These conversations would go something like this:
Ok, everyone is asking this question, so I"m going to come right out and say it...Max and Ruby, where the hell are your parents? I know you "say" you live with your grandma, but how come I never see her? You make my kids think they can run around outside all day with no adult supervision. Ruby, you are like 7, do you really babysit for the Huffingtons? While we are on the subject, Ruby...you really need to quit being so damn bossy all the time. You are not Max's mom. Geez! If you want to help out, teach the kid how to say more than one friggin word.

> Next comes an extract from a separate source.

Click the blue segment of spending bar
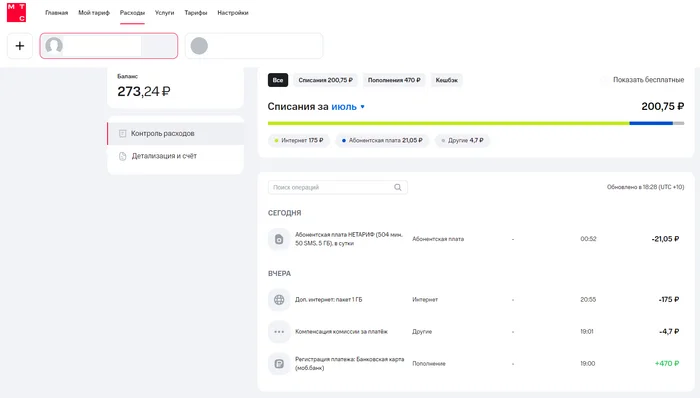tap(651, 123)
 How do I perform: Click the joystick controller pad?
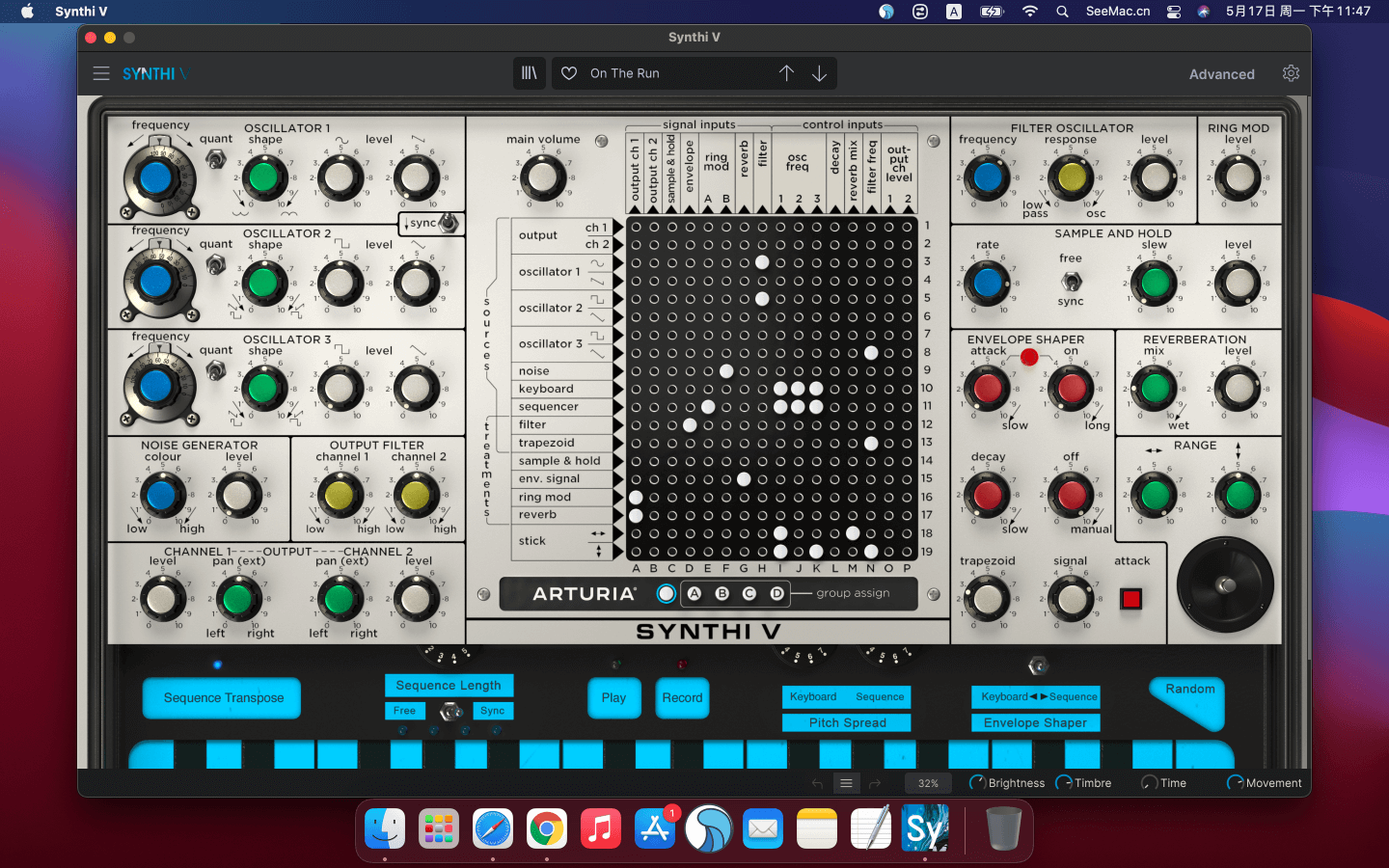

White kid from Fresh Beat Band...ok, I know you know how to "beat box" and all, but that does not make you cool. You are probably the whitest white kid ever. You drive me nuts!
Dora, seriously...shut up! I have a hard enough time trying to keep my kids to be quiet and you are not helping the matter. We use inside voices at my house and you are constantly telling them to "say it louder" and "say it again". Tuck that damn bowl cut behind your ear and maybe you won't need everything repeated for you.
Handy Manny, we can cut the sexual tension with a knife. Just tell Kelly that you are into her and be done with it already. I mean, come on!
Ok, thanks. I'm glad we could talk that out. I feel a little better.
4 comments:
I've totally thought the same thing about Handy Manny before too! Hilarious, as always, Sara.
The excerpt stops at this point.